Forecasting the future
Last year was a record-setting year for the establishment of university press ebook consortia. These groups will provide enormous benefits for university presses, libraries, and the future of the academic monograph. End users will benefit from greater discoverability of content and a varied selection of formats. If the adoption rate of ebook readers and tablets continues at current levels, then the scholarly monograph will be a welcome addition to the title lists of libraries’ preferred ebook distributor.

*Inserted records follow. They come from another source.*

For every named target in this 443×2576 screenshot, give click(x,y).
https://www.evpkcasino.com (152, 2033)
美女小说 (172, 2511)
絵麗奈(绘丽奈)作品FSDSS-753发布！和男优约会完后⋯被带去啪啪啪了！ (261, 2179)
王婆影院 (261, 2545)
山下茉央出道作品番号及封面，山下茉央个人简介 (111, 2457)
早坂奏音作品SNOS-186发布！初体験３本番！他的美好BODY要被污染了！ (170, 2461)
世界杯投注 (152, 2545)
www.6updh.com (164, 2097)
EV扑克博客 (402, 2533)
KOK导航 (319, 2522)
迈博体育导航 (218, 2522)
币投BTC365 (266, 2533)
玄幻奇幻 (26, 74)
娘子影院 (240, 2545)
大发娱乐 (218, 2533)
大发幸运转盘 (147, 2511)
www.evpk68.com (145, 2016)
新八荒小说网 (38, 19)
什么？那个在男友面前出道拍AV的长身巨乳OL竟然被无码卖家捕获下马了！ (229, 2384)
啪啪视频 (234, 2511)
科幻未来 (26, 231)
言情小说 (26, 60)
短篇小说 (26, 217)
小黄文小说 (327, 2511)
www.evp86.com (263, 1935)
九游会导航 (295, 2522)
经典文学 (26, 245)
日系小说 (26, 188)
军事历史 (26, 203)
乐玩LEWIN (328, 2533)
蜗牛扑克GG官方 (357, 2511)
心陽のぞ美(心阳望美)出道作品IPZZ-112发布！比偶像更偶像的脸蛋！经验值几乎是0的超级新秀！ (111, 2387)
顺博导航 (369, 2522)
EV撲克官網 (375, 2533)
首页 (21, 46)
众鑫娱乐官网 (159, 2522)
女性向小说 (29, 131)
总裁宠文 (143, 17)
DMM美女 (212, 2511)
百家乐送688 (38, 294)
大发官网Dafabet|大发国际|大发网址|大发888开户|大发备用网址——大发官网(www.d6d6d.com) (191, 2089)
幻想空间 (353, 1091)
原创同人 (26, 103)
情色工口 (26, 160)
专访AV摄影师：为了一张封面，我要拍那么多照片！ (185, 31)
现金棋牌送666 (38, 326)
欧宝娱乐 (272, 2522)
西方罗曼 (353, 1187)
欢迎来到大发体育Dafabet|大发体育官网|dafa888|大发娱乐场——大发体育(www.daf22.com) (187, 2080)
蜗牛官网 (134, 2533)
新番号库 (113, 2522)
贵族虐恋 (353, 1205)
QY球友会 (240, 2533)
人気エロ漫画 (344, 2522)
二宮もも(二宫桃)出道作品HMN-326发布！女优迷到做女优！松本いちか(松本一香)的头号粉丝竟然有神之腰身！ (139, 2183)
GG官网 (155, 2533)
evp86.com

What about the future? Informed Strategies’ Luther commented that born-digital content, the next opportunity in scholarly publishing, is a very exciting component of this process. Once workflows are in place and new revenue streams established, university presses can focus on a future of enhanced ebooks, those with multimedia, embedded links, and an array of nontext features. Luther described a future where authors can create the enhanced content during the manuscript writing process. For instance, an author could conduct audio interviews and take photographs of people, places, and events during the writing process and then embed these objects into the text.
The North Carolina University Press (http://uncpress.unc.edu) recently experimented with an online publishing project for the Long Civil Rights Movement. The project, which lasted 14 months, had the ambitious goal to create enhanced ebooks from the authors of 87 different titles. While the outcomes weren’t as successful as anticipated, the project director, Sylvia Miller, plans to continue investigating the creation of enhanced ebooks. Miller’s follow-up blog post described a new partnership for university presses and libraries, stating the following:
A new kind of publisher-library partnership might take place at the level of the individual book. I would like to see archiving, digitizing, and publishing happen in tandem. For example, when an author has conducted oral-history interviews and consulted archival documents during research for a book, the interviews might be ingested into an archive and made available digitally, and the archival collections that were consulted might be digitized, at a library. Simultaneously, the book would be edited and produced at the publishing house. This parallel process would make it possible to publish the book as an enhanced e-book with archival material imbedded in it and outbound links to primary-source collections included as well (https://lcrm.lib.unc.edu/blog/index.php/2011/08/05/enhanced-e-books-and-portal-books).
MOVING AWAY FROM DREARY
This enhanced future is probably several years away. For now, we are finally moving beyond the either-or, print-versus-electronic rhetoric that has governed much of the debate in recent years. Viable business models are starting to emerge alongside new revenue streams, and libraries will have an assortment of purchasing options for university press ebooks.
Can university press ebook consortia change the dreary landscape for the scholarly monograph? According to Pfund, “The integration of ebooks into the online scholarly research environment may result in a usage spike that makes librarians reconsider the value of the scholarly monograph.” Thus, the dissemination of scholarly research through book form will be back where it once reigned.